= Prompt =
Count the lines in the listing that contain the string "size", treating uppercase and lowercase as different. Reply with the number alone.

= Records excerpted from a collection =

##############################

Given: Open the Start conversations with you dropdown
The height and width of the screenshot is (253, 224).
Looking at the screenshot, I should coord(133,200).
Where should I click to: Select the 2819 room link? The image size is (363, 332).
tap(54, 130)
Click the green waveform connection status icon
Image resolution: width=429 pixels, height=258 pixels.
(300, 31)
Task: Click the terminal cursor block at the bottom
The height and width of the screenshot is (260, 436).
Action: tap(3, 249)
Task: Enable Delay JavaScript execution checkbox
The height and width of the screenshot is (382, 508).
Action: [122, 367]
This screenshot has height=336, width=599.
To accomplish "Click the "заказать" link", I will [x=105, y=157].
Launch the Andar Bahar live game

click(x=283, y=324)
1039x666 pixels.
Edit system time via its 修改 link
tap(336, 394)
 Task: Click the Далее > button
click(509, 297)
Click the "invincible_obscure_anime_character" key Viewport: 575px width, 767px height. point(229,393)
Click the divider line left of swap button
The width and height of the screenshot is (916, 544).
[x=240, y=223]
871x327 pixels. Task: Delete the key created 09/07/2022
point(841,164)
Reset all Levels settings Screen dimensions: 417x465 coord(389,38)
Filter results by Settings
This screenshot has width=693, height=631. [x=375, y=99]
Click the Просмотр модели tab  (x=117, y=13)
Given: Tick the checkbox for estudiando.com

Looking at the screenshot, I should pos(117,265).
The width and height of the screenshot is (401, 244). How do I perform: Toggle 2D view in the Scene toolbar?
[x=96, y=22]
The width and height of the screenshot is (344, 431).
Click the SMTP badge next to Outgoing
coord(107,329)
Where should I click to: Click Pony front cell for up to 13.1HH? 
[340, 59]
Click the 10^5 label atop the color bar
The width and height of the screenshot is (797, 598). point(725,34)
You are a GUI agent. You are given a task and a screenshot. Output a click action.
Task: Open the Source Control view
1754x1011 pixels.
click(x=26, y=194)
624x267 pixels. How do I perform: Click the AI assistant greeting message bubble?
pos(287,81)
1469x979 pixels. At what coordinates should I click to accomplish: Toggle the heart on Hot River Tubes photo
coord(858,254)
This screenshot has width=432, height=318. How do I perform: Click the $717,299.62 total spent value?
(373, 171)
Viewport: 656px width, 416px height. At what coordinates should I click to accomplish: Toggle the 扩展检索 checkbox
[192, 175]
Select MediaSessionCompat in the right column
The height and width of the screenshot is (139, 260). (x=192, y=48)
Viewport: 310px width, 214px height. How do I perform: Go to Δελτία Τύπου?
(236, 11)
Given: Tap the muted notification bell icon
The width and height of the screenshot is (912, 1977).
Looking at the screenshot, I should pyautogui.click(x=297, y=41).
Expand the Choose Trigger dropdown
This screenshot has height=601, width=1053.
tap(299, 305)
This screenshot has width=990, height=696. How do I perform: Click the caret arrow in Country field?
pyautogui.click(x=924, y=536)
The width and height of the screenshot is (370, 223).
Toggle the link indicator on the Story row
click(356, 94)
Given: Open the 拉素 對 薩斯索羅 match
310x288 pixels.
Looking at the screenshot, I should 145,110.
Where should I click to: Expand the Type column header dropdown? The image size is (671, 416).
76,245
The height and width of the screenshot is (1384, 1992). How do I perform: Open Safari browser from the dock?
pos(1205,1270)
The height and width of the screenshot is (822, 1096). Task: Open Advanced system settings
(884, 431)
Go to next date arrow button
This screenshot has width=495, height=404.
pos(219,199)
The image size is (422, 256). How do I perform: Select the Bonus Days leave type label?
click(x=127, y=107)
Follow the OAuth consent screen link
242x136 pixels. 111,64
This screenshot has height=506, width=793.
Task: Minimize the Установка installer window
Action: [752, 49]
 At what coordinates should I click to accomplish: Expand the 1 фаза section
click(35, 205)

##############################

= Answer for the task =
3